Jefferson, the most populated county in all of Alabama, had acquired tremendous debt in recent years mostly from a failed sewer system that cost the region $3.2 billion. In July, commissioners began considering filing for Chapter 9 but were able to put it off until this week.

In a meeting between local officials Wednesday, the decision to file for bankruptcy was agreed upon with a 4-1 vote.

With 660,000 Alabamians calling it home, the filing is expected to have a massive impact across the state. Birmingham, the largest city in the state, not only lands within the county lines but contains around one-fourth of the entire population of Alabama.

“Bankruptcy will negatively impact not only the Birmingham region, but also the entire state,” Gov. Robert Bentley tells the Wall Street Journal following announcement of the Chapter 9 filing.

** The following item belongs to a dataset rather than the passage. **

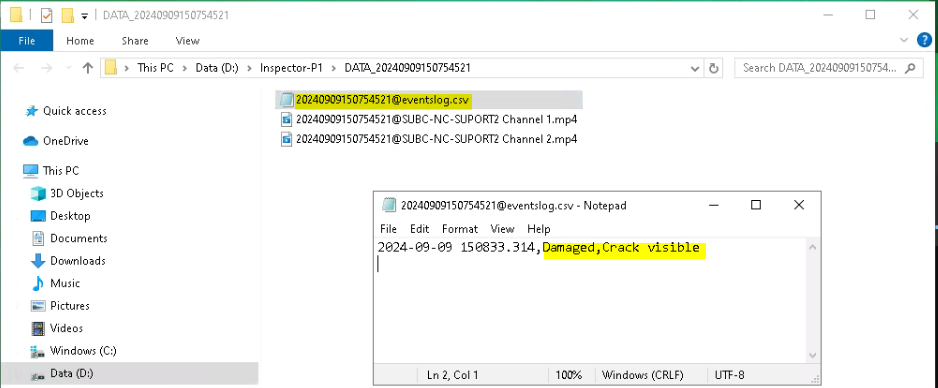938x388 pixels.
Task: Open Notepad Edit menu
Action: [x=419, y=229]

While it may be the largest filing of a county of municipality in the history of the country, it is only the latest region to go bankrupt in a sad series of towns and cities across America being unable to climb out of debt. Six municipalities filed for bankruptcy in 2010 and only last month the state capital of Pennsylvania, Harrisburg, was forced to do the same. This year Jefferson becomes the seventh municipality to follow suit.

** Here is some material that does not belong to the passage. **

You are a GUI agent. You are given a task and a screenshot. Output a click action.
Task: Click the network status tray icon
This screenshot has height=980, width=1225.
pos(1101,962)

When Jefferson commissioners first debated bankruptcy earlier this year, RT reported that the county was engrossed in nearly double the debt that Orange County, California was posed with when it filed for bankruptcy during a monumental decision in 1994. By July, Jefferson was able to borrow $10 million from its reserve fund, but commissioners were aiming for an addition $1.3 billion from credits. Commissioners believed that a deal inked in September would have helped repay the billions they owed to creditors, but a refusal on the loaners’ part to come to terms on previously agreed-up concession forced them to pull out.

"Despite the county's best efforts, these negotiations have not produced a deal that fairly treats the county and its citizens, and there is no reason to believe that further out-of-court negotiations will lead to a fair, acceptable result," County Commission President David Carrington says in a statement made available following the vote.

Bloomberg News reports that the finances across the county were so dire that the budget couldn’t afford for the maintenance of bridges, forcing school buses to circumvent passings at a cost of an additional $2.5 million each year.

Following yesterday’s cote, JPMorgan Chase, the lender indebted by Jefferson County, said that the filing would not have a material impact on their own financial results.